Pixel coordinate grounding data
/---
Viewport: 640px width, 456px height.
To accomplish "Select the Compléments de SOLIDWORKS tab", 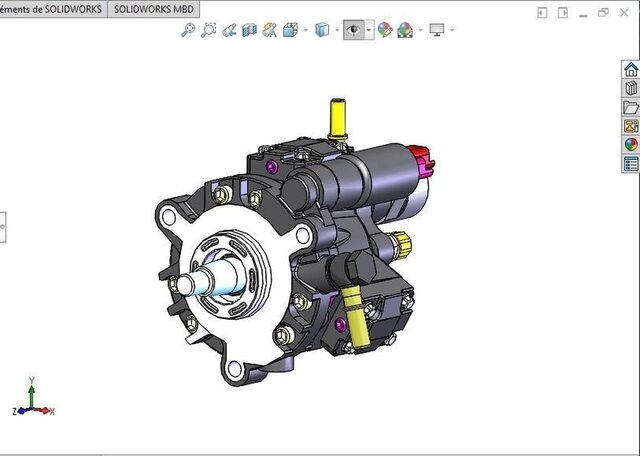I will pos(50,8).
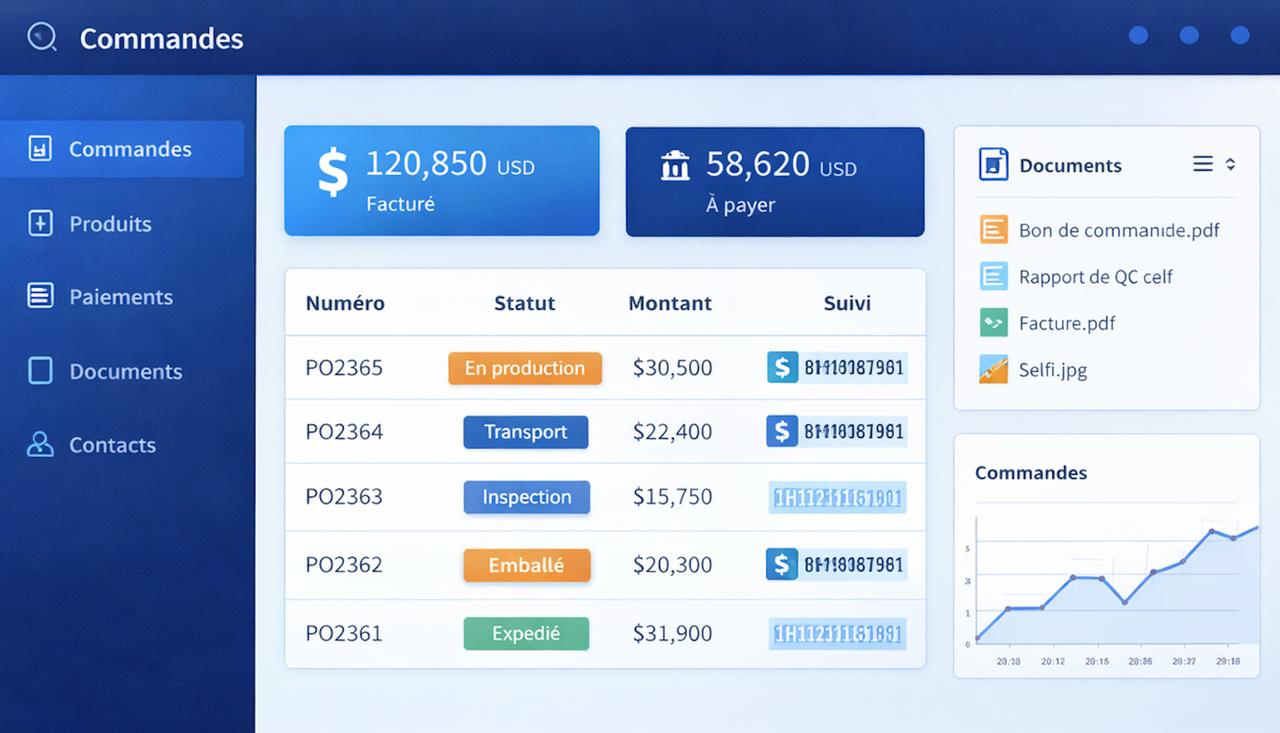Click the Commandes icon in the sidebar

click(x=40, y=149)
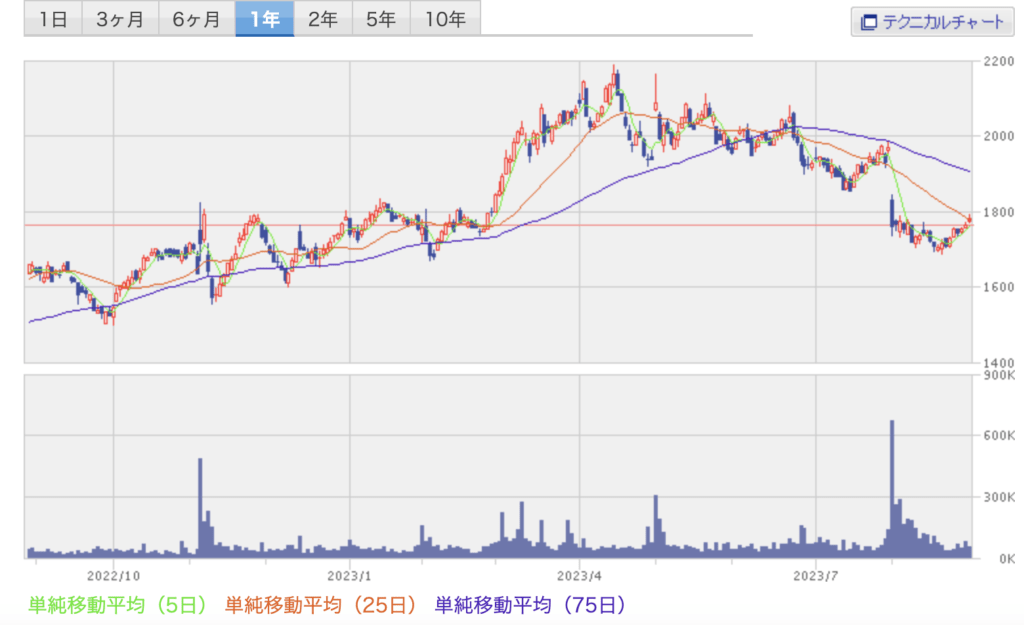1024x625 pixels.
Task: Select the 3ヶ月 period tab
Action: coord(120,19)
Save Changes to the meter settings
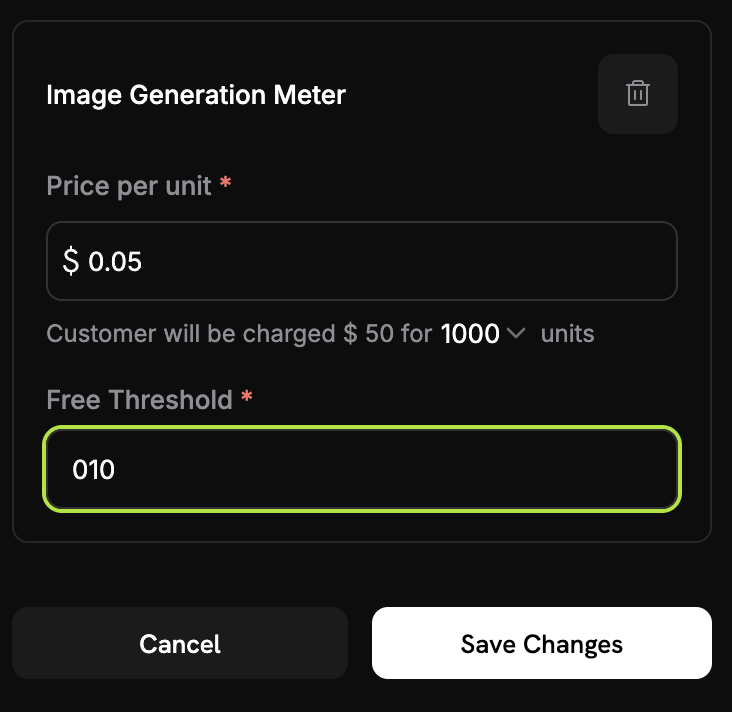 click(542, 643)
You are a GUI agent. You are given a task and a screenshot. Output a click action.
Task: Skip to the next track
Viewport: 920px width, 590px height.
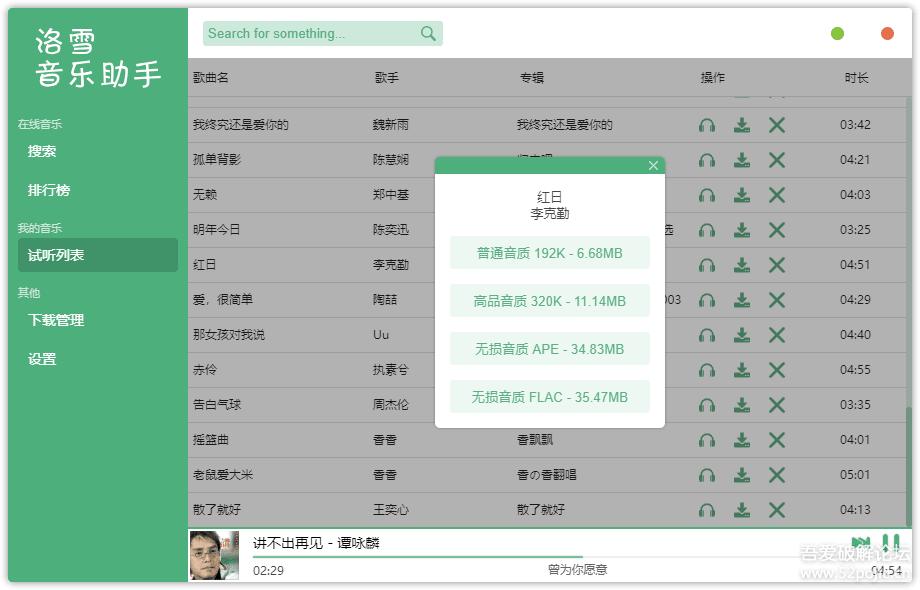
\---
▶ EXERCISE DIRECTIONS
With the pictures left out, give again exactly the lines from the one that contains "Save Changes to the meter settings" through the final line of the data above.

▶ TASK OUTPUT
Save Changes to the meter settings
 click(542, 643)
You are a GUI agent. You are given a task and a screenshot. Output a click action.
Task: Skip to the next track
Viewport: 920px width, 590px height.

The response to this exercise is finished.